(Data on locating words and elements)
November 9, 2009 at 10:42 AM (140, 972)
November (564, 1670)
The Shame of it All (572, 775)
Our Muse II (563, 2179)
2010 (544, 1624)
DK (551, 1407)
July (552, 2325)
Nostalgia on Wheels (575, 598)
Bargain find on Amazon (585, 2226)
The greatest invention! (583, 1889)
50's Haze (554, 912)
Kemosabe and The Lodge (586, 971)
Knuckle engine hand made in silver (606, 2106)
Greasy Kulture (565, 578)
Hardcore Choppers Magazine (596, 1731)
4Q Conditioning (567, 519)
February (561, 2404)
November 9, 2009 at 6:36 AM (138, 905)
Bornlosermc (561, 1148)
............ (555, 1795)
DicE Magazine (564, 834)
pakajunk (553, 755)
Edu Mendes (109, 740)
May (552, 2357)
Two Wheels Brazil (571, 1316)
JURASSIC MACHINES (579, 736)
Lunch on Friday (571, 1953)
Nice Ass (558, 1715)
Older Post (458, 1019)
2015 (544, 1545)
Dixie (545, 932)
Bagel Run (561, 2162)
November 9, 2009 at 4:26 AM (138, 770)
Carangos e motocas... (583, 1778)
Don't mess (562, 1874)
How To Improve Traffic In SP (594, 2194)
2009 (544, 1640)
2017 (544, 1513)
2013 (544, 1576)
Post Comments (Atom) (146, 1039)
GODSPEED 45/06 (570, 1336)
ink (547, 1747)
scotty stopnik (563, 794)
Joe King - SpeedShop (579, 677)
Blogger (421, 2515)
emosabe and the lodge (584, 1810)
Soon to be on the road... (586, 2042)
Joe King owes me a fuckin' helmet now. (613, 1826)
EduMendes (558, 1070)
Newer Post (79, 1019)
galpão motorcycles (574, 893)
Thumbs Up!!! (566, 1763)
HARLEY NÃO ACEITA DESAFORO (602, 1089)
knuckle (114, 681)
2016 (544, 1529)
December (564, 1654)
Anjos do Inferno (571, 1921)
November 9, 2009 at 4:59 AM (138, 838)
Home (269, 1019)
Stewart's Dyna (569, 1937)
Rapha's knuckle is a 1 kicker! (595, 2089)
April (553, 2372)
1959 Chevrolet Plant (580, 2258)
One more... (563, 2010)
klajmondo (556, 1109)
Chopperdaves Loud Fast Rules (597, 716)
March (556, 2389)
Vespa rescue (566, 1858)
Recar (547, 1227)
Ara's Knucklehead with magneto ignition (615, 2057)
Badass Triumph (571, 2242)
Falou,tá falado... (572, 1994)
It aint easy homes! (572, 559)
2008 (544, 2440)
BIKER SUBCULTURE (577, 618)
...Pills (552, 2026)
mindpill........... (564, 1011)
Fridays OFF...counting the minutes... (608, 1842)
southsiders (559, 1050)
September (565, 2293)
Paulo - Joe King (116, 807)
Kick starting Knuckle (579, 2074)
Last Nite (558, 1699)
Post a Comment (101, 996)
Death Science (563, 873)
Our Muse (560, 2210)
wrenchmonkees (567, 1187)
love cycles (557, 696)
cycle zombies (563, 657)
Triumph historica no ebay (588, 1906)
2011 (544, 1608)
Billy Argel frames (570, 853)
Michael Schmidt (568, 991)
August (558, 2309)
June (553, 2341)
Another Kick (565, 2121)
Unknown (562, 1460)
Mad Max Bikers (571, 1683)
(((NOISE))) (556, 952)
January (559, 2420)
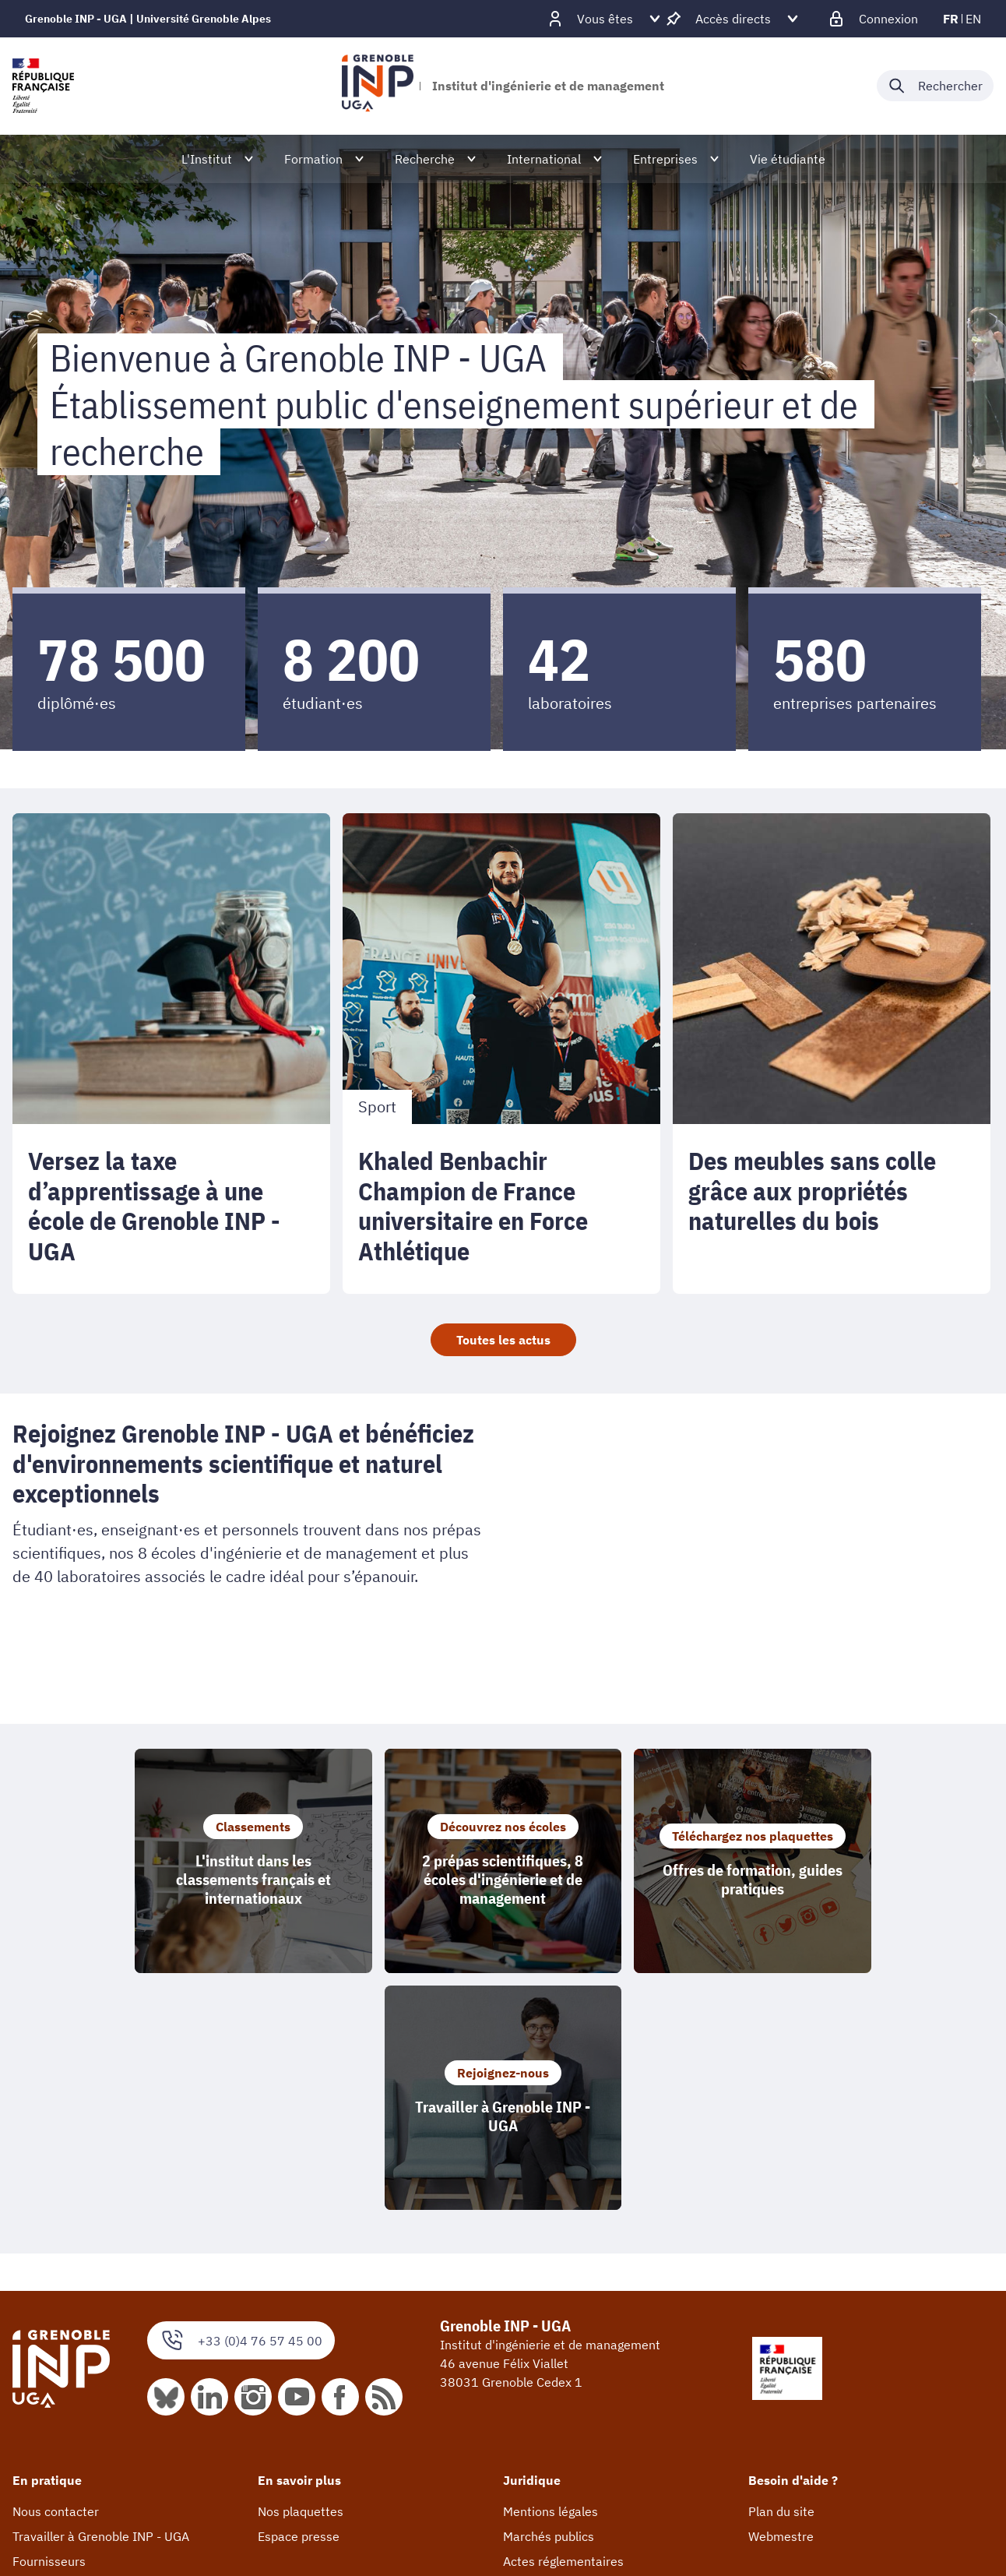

▸ **GOAL OF THE EXERCISE**: Quote every line of the data above word for word, leaving out the picture.

▸ **THE RESPONSE**:
November 9, 2009 at 10:42 AM (140, 972)
November (564, 1670)
The Shame of it All (572, 775)
Our Muse II (563, 2179)
2010 (544, 1624)
DK (551, 1407)
July (552, 2325)
Nostalgia on Wheels (575, 598)
Bargain find on Amazon (585, 2226)
The greatest invention! (583, 1889)
50's Haze (554, 912)
Kemosabe and The Lodge (586, 971)
Knuckle engine hand made in silver (606, 2106)
Greasy Kulture (565, 578)
Hardcore Choppers Magazine (596, 1731)
4Q Conditioning (567, 519)
February (561, 2404)
November 9, 2009 at 6:36 AM (138, 905)
Bornlosermc (561, 1148)
............ (555, 1795)
DicE Magazine (564, 834)
pakajunk (553, 755)
Edu Mendes (109, 740)
May (552, 2357)
Two Wheels Brazil (571, 1316)
JURASSIC MACHINES (579, 736)
Lunch on Friday (571, 1953)
Nice Ass (558, 1715)
Older Post (458, 1019)
2015 (544, 1545)
Dixie (545, 932)
Bagel Run (561, 2162)
November 9, 2009 at 4:26 AM (138, 770)
Carangos e motocas... (583, 1778)
Don't mess (562, 1874)
How To Improve Traffic In SP (594, 2194)
2009 (544, 1640)
2017 (544, 1513)
2013 (544, 1576)
Post Comments (Atom) (146, 1039)
GODSPEED 45/06 (570, 1336)
ink (547, 1747)
scotty stopnik (563, 794)
Joe King - SpeedShop (579, 677)
Blogger (421, 2515)
emosabe and the lodge (584, 1810)
Soon to be on the road... (586, 2042)
Joe King owes me a fuckin' helmet now. (613, 1826)
EduMendes (558, 1070)
Newer Post (79, 1019)
galpão motorcycles (574, 893)
Thumbs Up!!! (566, 1763)
HARLEY NÃO ACEITA DESAFORO (602, 1089)
knuckle (114, 681)
2016 (544, 1529)
December (564, 1654)
Anjos do Inferno (571, 1921)
November 9, 2009 at 4:59 AM (138, 838)
Home (269, 1019)
Stewart's Dyna (569, 1937)
Rapha's knuckle is a 1 kicker! (595, 2089)
April (553, 2372)
1959 Chevrolet Plant (580, 2258)
One more... (563, 2010)
klajmondo (556, 1109)
Chopperdaves Loud Fast Rules (597, 716)
March (556, 2389)
Vespa rescue (566, 1858)
Recar (547, 1227)
Ara's Knucklehead with magneto ignition (615, 2057)
Badass Triumph (571, 2242)
Falou,tá falado... (572, 1994)
It aint easy homes! (572, 559)
2008 (544, 2440)
BIKER SUBCULTURE (577, 618)
...Pills (552, 2026)
mindpill........... (564, 1011)
Fridays OFF...counting the minutes... (608, 1842)
southsiders (559, 1050)
September (565, 2293)
Paulo - Joe King (116, 807)
Kick starting Knuckle (579, 2074)
Last Nite (558, 1699)
Post a Comment (101, 996)
Death Science (563, 873)
Our Muse (560, 2210)
wrenchmonkees (567, 1187)
love cycles (557, 696)
cycle zombies (563, 657)
Triumph historica no ebay (588, 1906)
2011 (544, 1608)
Billy Argel frames (570, 853)
Michael Schmidt (568, 991)
August (558, 2309)
June (553, 2341)
Another Kick (565, 2121)
Unknown (562, 1460)
Mad Max Bikers (571, 1683)
(((NOISE))) (556, 952)
January (559, 2420)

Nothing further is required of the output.